In November the organisation sent bank trustees a letter warning about the potential risks associated with moving computing to a third party's cloud service. It made clear that its ability to perform as a regulator should not be compromised by the migration of data to the cloud.
While APRA as yet has no specific prudential requirements with regard to cloud computing, it reminded trustees of the requirement to consult with APRA before any offshoring occurred, making clear that moving data to cloud computing services hosted overseas would require that prior consultation.
Greg Booker, the CIO of ANZ Wealth Management, who runs an IT team of 500 people, said that the organisation had migrated four applications to the cloud, although that had now dropped down to three, and was using Salesforce's offshore cloud for some CRM activities.
'We're running a couple of cloud applications with data offshore and have had some long conversations with APRA around the risk analysis associated with that.
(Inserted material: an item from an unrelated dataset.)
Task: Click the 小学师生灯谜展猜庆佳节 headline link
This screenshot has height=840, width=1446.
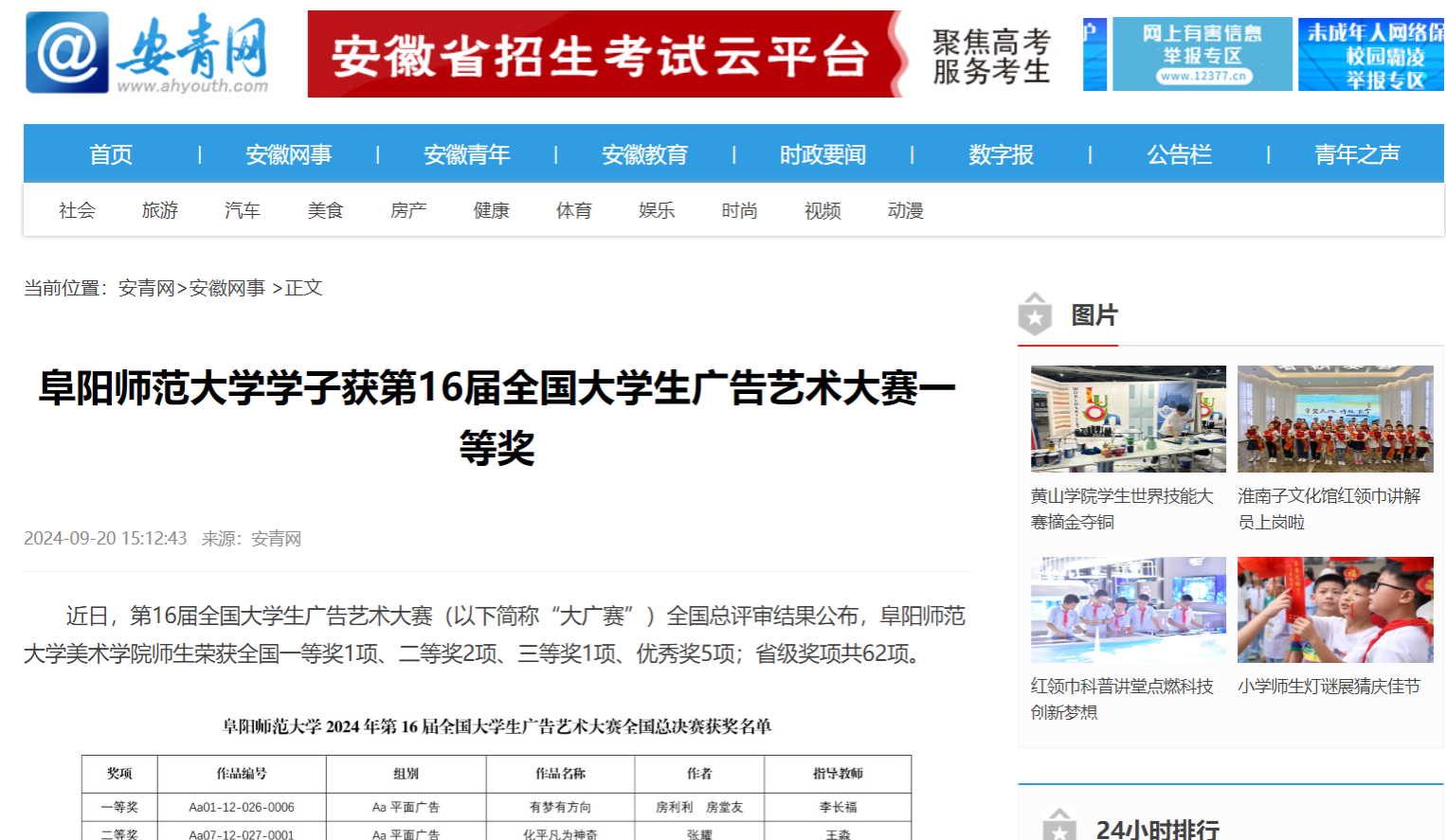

I have no doubt whatsoever this is an area which will at some point be tested.
'APRA's s position is that cloud is in its infancy and represents a set of challenges that really aren't that much different from when we were doing the early days of outsourcing or offshoring and some of those things got tested and came up with the appropriate methods and means to make sure our data was protected.
'The key challenges APRA sees and we see are what if your vendor vanishes, what if your cloud vendor ceases to exist? How do you protect yourself, how do you protect your business?